PROVIDENCE, R.I. [Brown University] — Christelle Alvarez is piecing together one of the world’s most ancient puzzles, one limestone fragment at a time.
The assistant professor of Egyptology and Assyriology at Brown University is an expert in the Pyramid Texts, the world’s earliest known collection of religious writings. Inscribed and preserved in 4,000-year-old pyramids in Egypt’s necropolis of Saqqara, the mortuary texts consist of more than 600,000 hieroglyphs and form a vast repository of ancient Egyptian language and beliefs that researchers have been working to excavate, reassemble and fully understand for more than a century.
“These texts are the oldest religious corpus of humanity and part of our shared human heritage, and there’s still a lot we don’t know about them,” said Alvarez, who conducts annual field research in Egypt. “My research focuses on understanding this material more, including how it was transferred throughout time and how ancient Egyptians engaged with it.”
Across the globe on Brown’s campus, Alvarez is co-leading the Digital Pyramid Texts Project, a collaboration with Brown Assistant Professor of Computer Science Nikos Vasilakis that is deploying computational and statistical techniques, including machine learning technology, to make the ancient texts more accessible to scholars, students and the public.
Alvarez and Vasilakis are working with a team of undergraduate and graduate students, as well as visiting research fellows, to build an open-source digital platform with an online interface, similar to a search engine that will allow anyone to easily read and query the texts. Currently, access to the texts is limited due to the complexities of hieroglyphic script — which includes variations in the shape of signs from one pyramid to another — as well as restricted physical access to the pyramids, insufficient digitization and publication in unsearchable documents.
“They’re obscure and hard to access and appreciate, especially compared to other religious texts, like the Torah and the Bible,” Alvarez said. “This project is focused on democratizing access to the texts, and aims to facilitate scholarly research while also making them accessible to non-specialists.”
Alvarez and Vasilakis’ collaborative endeavor, which is developing systems for processing, storing and analyzing large-scale data sets derived from the ancient Egyptian inscriptions, is supported by a Brown Data Science Institute seed grant.
“This is an exciting opportunity to apply a computational and data science lens to materials that are typically examined through humanities perspectives,” Vasilakis said. “The infrastructure and interdisciplinary culture of Brown, including the Open Curriculum, has made this research possible.”
Pondering the pyramids
Since 2011, Alvarez has belonged to a group of researchers responsible for examining the ancient Egyptian burial ground of Saqqara, which is about 20 miles south of Cairo.

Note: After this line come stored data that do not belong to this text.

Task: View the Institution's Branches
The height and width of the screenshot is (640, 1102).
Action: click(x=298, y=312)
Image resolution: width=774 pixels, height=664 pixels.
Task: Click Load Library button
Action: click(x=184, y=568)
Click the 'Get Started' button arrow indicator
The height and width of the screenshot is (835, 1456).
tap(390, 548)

At the end of every year, Alvarez travels there, where she balances wrapping up a semester of teaching Egyptology courses at Brown, remotely, while also directing research at the pyramid of Eighth Dynasty king Qakare Ibi, the last inscribed pyramid built in the Saqqara necropolis.
“Whereas a lot of pyramids are known for their beautiful carving, the style and quality of the carving of this pyramid is not as neat as it appears in others,” Alvarez said. “But because it’s not that polished, it also provides a lot of wonderful evidence of the process and of the way the people working in the pyramid were engaging with the material.”
Among her research goals, Alvarez is interrogating a theory tied to the monument that it epitomizes the collapse of the age of the pyramids. She and a team of as many as 40 archeologists, excavators and architects spend long days studying the pyramid, unearthing and piecing together fragments of its hieroglyphic text and working to decipher the messages contained within it. Some of the monument's pieces have long been buried due to natural decay, while other areas were damaged more recently due to looting.
Alvarez first began researching Ibi’s pyramid while in graduate school at the University of Oxford. In 2015, while she was studying for her Ph.D., the director of the archaeological mission invited her to direct fieldwork at the pyramid.
“It was definitely a dream to me — something I had never imagined possible,” Alvarez said. “To be in charge of a project like this has allowed me to deeply reflect on how to better understand this material.”
As another extension of her research, Alvarez is working on a book-length publication exploring the process for how ancient Egyptians might have prepared the Pyramid Texts — likely transcribing funerary and ritual writings, which often reference the afterlife, from papyrus onto limestone — and who may have had access to the texts.